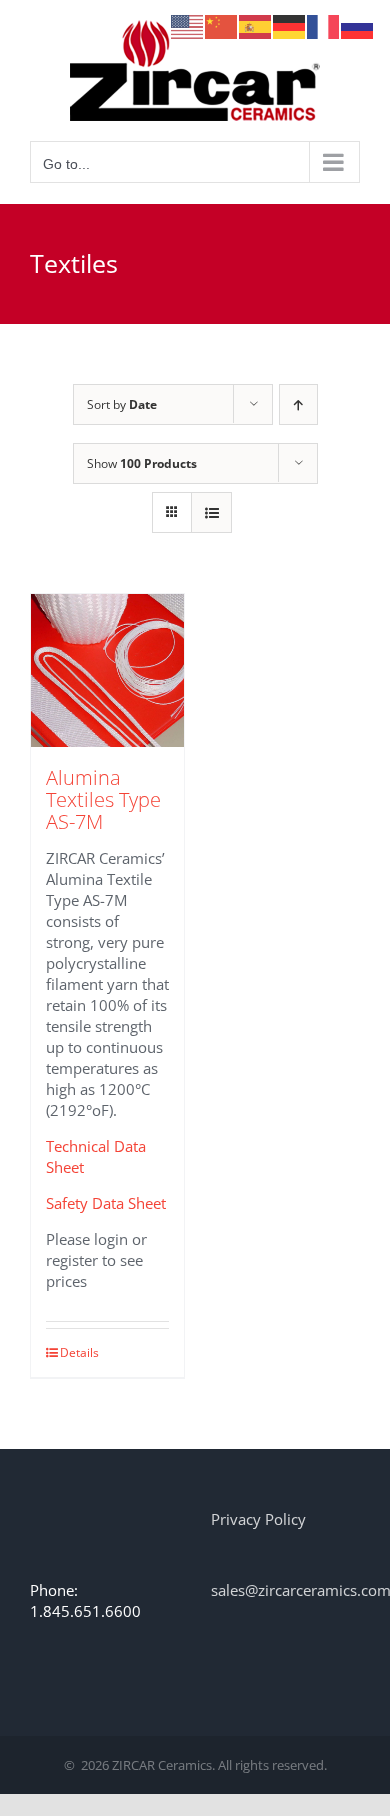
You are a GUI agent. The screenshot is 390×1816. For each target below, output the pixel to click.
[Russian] (358, 25)
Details (79, 1352)
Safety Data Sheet (106, 1203)
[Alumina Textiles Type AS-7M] (107, 670)
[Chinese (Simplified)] (222, 25)
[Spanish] (256, 25)
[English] (188, 25)
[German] (290, 25)
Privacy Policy (258, 1519)
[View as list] (211, 512)
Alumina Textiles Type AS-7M (103, 799)
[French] (324, 25)
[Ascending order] (298, 404)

######

Once the line containing "[German] (290, 25)" has been located, transcribe exactly and only every line from the first line of the entries through it, excluding pictures.

You are a GUI agent. The screenshot is 390×1816. For each target below, output the pixel to click.
[Russian] (358, 25)
Details (79, 1352)
Safety Data Sheet (106, 1203)
[Alumina Textiles Type AS-7M] (107, 670)
[Chinese (Simplified)] (222, 25)
[Spanish] (256, 25)
[English] (188, 25)
[German] (290, 25)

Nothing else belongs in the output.